▸ **EXTRACTED ENTRIES**
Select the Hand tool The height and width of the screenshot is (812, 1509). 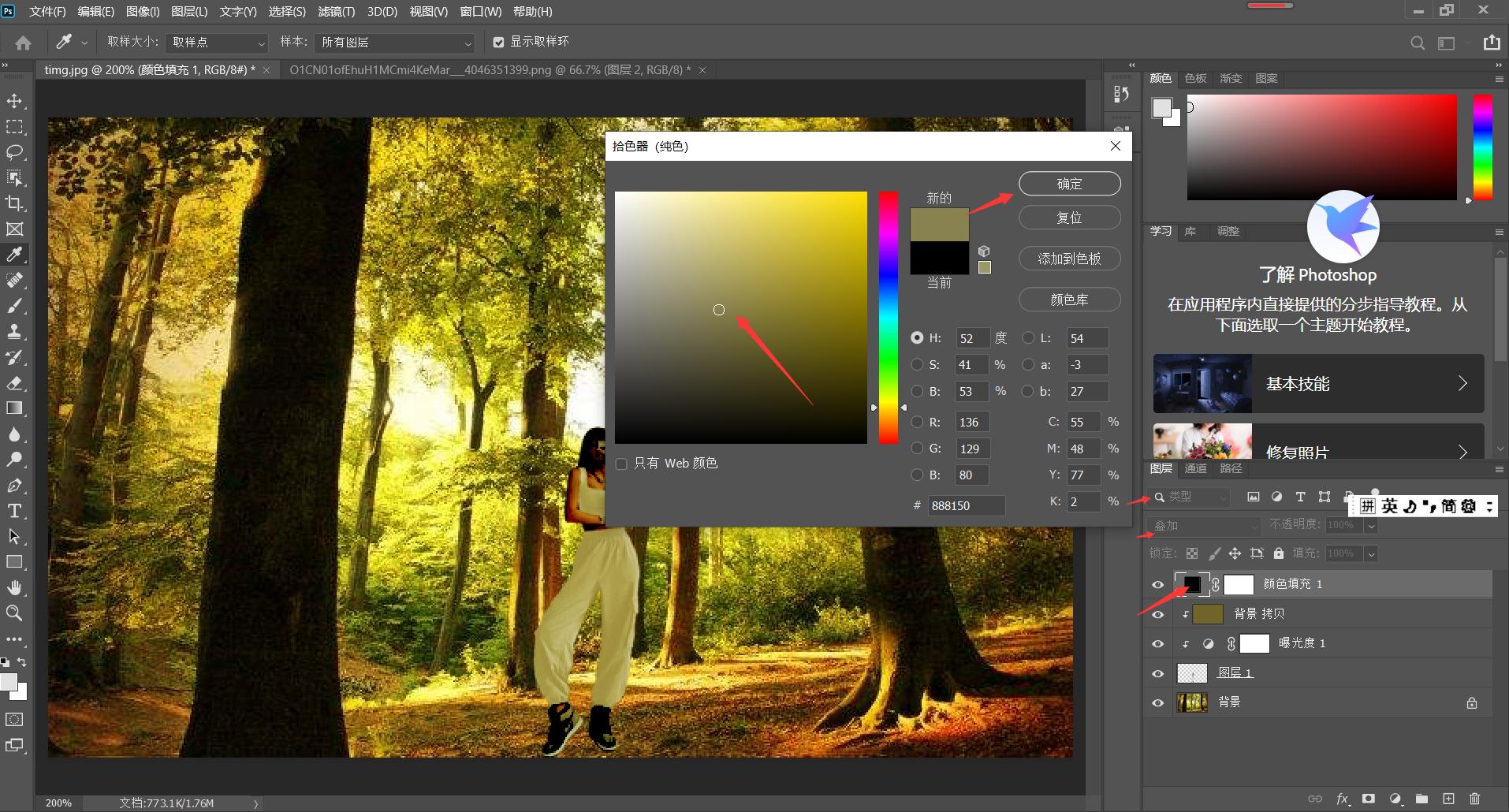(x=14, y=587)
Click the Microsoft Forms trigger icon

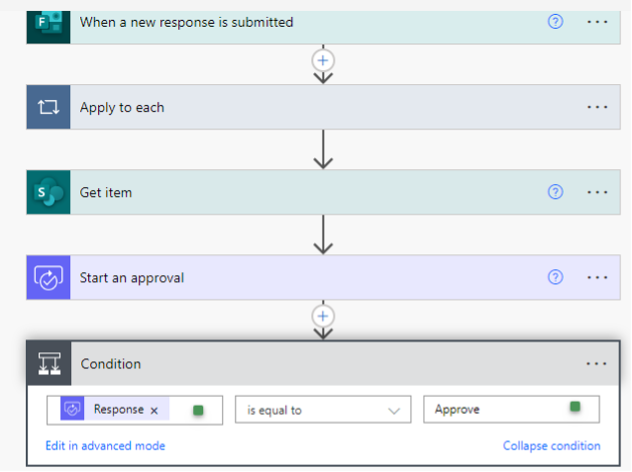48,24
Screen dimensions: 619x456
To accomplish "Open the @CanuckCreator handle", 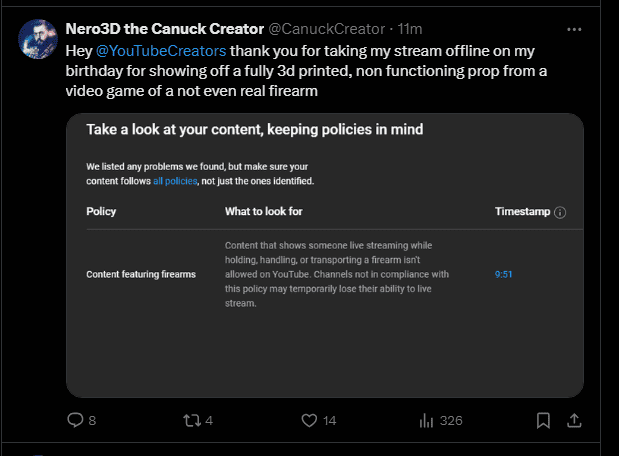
--
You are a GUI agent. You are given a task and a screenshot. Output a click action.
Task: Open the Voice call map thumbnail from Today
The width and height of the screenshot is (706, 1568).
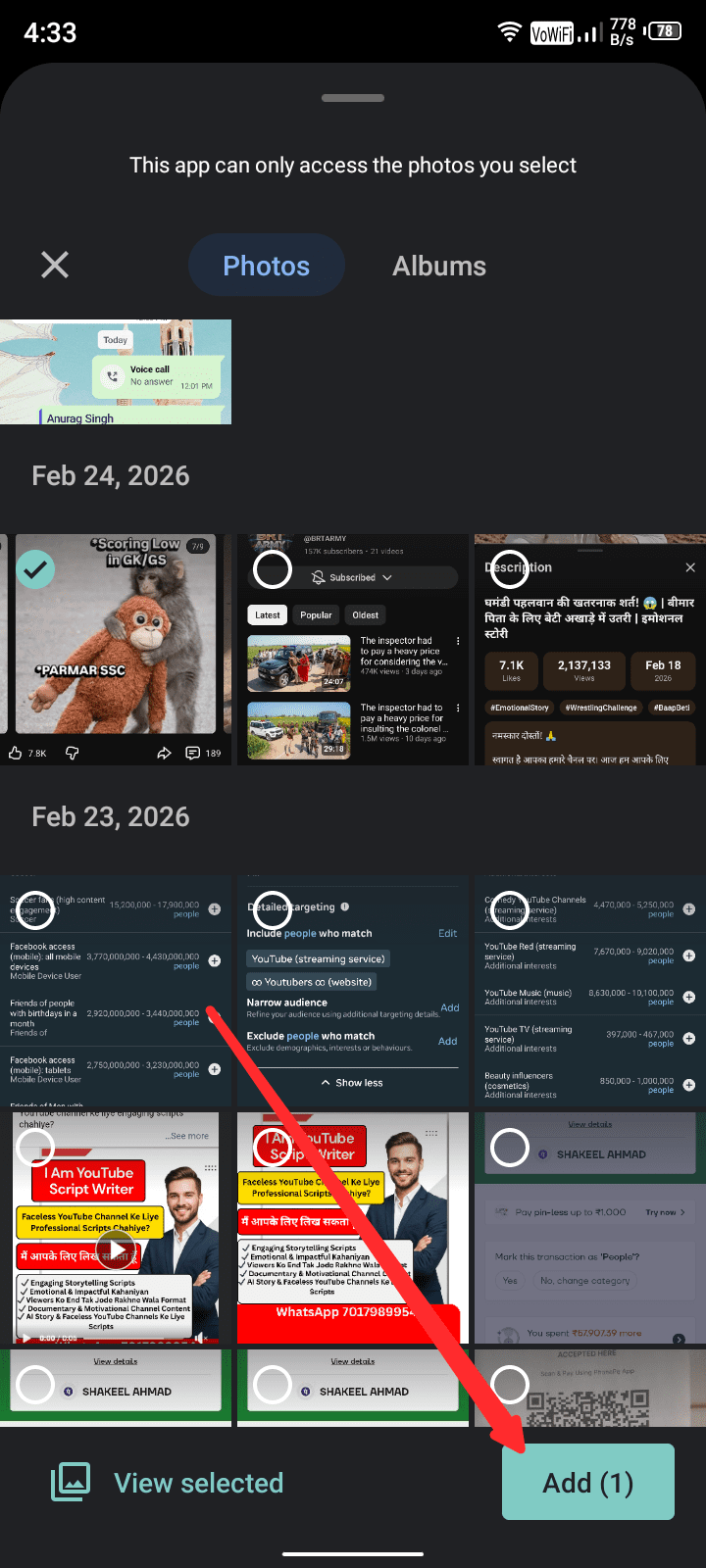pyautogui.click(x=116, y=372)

▸ **REQUIRED TASK**
Convert the lines from the one containing "You are a GUI" through the one containing "pyautogui.click(x=116, y=372)" into a numbered list, omitting blank lines. Leave the pictures out.

▸ **FULL ANSWER**
1. You are a GUI agent. You are given a task and a screenshot. Output a click action.
2. Task: Open the Voice call map thumbnail from Today
3. The width and height of the screenshot is (706, 1568).
4. pyautogui.click(x=116, y=372)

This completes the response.